Belge bölümü:
•••••

Kim 'Savaş'tan yana olur ki?
Sevgili okuyucular, bu pazar sohbetinde yine sizinle dertleşmek istiyorum. PKK terör örgütünün saldırılarını ve cinayetlerini devam ettirdiği 30 yıldan beri, bu eli kanlı örgüt mensupları ile içte ve dıştaki destekçileri, hiç utanıp sıkılmadan 'barış' ve 'demokrasi'den söz ediyorlar. Öyle ki, terör örgütünün Meclis'teki temsilcilerinin bile ismi 'BDP', yani güya 'Barış ve Demokrasi Partisi...'
Düşünebiliyor musunuz? Hem demokrasiye ve barışa yönelik her türlü şiddet eylemini gerçekleştireceksiniz, hem de 'barış' ve 'demokrasi' üstüne nutuklar çekeceksiniz... Yahu, bu 40 bin kişiyi alçakça katleden kimdir, söyler misiniz? Bir ülkenin vatan topraklarına saldırırsanız, elbette o ülke kendisini savunacaktır. Bana, durup dururken Kürt canlarımıza saldıran tek bir güvenlik gücü gösterebilir misiniz?!...
Şimdi bu her daim zeytinyağı gibi su yüzüne çıkan teröristlere 'terörist' dediğimiz için 'nefret söylemi'yle mi itham edileceğiz?

•••••

[Kaynak veriler]

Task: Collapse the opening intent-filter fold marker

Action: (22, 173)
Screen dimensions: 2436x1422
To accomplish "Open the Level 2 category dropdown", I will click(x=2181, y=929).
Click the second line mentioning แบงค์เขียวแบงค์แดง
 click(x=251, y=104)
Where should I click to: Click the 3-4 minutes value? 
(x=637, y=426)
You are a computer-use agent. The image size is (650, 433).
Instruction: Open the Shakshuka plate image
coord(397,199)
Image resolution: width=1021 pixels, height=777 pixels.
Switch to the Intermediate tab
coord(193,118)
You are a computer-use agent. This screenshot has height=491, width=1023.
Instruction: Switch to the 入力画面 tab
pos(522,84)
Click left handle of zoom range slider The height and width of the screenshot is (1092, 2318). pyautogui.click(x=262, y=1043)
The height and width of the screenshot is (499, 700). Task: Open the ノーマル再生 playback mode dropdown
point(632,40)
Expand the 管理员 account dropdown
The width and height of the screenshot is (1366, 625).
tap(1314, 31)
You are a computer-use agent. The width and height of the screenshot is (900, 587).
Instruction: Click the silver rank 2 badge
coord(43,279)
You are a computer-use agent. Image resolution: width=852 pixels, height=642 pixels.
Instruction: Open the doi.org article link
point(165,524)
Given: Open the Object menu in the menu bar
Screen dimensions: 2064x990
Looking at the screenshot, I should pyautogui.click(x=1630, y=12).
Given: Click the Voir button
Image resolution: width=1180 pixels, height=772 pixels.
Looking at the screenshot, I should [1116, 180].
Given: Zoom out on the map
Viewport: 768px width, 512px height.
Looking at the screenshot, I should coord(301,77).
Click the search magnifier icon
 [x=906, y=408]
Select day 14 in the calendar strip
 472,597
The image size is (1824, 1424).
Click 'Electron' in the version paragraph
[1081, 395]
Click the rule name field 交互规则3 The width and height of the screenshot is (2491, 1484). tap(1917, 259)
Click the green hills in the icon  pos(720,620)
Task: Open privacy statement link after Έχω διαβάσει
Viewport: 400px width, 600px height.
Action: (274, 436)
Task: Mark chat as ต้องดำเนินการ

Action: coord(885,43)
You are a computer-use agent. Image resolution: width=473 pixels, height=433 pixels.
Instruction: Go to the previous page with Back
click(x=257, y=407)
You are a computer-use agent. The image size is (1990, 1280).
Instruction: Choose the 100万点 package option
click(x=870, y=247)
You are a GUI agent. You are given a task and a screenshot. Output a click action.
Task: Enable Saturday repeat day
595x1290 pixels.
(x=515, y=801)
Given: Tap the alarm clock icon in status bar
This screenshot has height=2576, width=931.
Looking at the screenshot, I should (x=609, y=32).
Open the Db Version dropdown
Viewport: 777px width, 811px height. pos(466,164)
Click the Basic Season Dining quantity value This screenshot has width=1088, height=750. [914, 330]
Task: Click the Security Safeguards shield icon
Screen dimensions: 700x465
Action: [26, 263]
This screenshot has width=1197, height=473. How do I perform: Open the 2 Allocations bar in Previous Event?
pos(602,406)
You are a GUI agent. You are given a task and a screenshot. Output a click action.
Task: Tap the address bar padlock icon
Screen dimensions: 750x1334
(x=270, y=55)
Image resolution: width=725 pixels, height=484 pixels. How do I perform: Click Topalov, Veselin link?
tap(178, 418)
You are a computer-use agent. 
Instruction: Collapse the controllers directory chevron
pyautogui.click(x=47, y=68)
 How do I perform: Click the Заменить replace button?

•••••

Görev A: Kaynak verilerdeki satırları en baştan başlayarak "Action: coord(885,43)" geçen satıra kadar, o satır da dahil olmak üzere hiç değiştirmeden çıkar.
Görev B: PKK terörü üzerine yazıyı son cümleden sonrasıyla devam ettir.
PKK terörü üzerine yazı ile satırlar arasında hiçbir bağlantı yoktur.

Alıştırma yanıtı A:
Task: Collapse the opening intent-filter fold marker

Action: (22, 173)
Screen dimensions: 2436x1422
To accomplish "Open the Level 2 category dropdown", I will click(x=2181, y=929).
Click the second line mentioning แบงค์เขียวแบงค์แดง
 click(x=251, y=104)
Where should I click to: Click the 3-4 minutes value? 
(x=637, y=426)
You are a computer-use agent. The image size is (650, 433).
Instruction: Open the Shakshuka plate image
coord(397,199)
Image resolution: width=1021 pixels, height=777 pixels.
Switch to the Intermediate tab
coord(193,118)
You are a computer-use agent. This screenshot has height=491, width=1023.
Instruction: Switch to the 入力画面 tab
pos(522,84)
Click left handle of zoom range slider The height and width of the screenshot is (1092, 2318). pyautogui.click(x=262, y=1043)
The height and width of the screenshot is (499, 700). Task: Open the ノーマル再生 playback mode dropdown
point(632,40)
Expand the 管理员 account dropdown
The width and height of the screenshot is (1366, 625).
tap(1314, 31)
You are a computer-use agent. The width and height of the screenshot is (900, 587).
Instruction: Click the silver rank 2 badge
coord(43,279)
You are a computer-use agent. Image resolution: width=852 pixels, height=642 pixels.
Instruction: Open the doi.org article link
point(165,524)
Given: Open the Object menu in the menu bar
Screen dimensions: 2064x990
Looking at the screenshot, I should pyautogui.click(x=1630, y=12).
Given: Click the Voir button
Image resolution: width=1180 pixels, height=772 pixels.
Looking at the screenshot, I should [1116, 180].
Given: Zoom out on the map
Viewport: 768px width, 512px height.
Looking at the screenshot, I should coord(301,77).
Click the search magnifier icon
 [x=906, y=408]
Select day 14 in the calendar strip
 472,597
The image size is (1824, 1424).
Click 'Electron' in the version paragraph
[1081, 395]
Click the rule name field 交互规则3 The width and height of the screenshot is (2491, 1484). tap(1917, 259)
Click the green hills in the icon  pos(720,620)
Task: Open privacy statement link after Έχω διαβάσει
Viewport: 400px width, 600px height.
Action: (274, 436)
Task: Mark chat as ต้องดำเนินการ

Action: coord(885,43)

Alıştırma yanıtı B:
Ancak, silâhların sustuğu son süreçte tahrik edici olmamak ve toplumda huzuru sağlayıcı istikamette gayret göstermek lâzımdır. Bunun için de sadece tek taraflı çabalar yeterli değildir. Başbakan Erdoğan, hiçbir tâviz vermediği hâlde onu istismar ederek suçlamak fırsatçılık olur. AK Parti'nin de bilgi eksikliği yüzünden yapılan bazı tenkitleri hoş görmesi; hattâ sorunları çözümlemek için bunlardan faydalanması gerekir.
Elbette herkes gibi teröre karşıyım ve huzurdan yanayım. Lâkin, vatanımı savunmak gerekirse, daha önce de söylediğim gibi 'dağa çıkmaya da razıyım'. Bu sözümü istismar edenler, bunun darbecilere karşı 'tankın üzerine çıkmak' gibi sembolik ve millî heyecan ihtiva eden bir deyim olduğunu bal gibi bilirler...
Hülâsa, şu hakikati herkes bilsin ki, Kürt kardeşlerimiz 'başımız, gözümüz üstünedir' (Ser çava). Ancak, bu mukaddes vatanımızı kimseye böldürmeyiz.
Ayrıntılar için lütfen tıklayın.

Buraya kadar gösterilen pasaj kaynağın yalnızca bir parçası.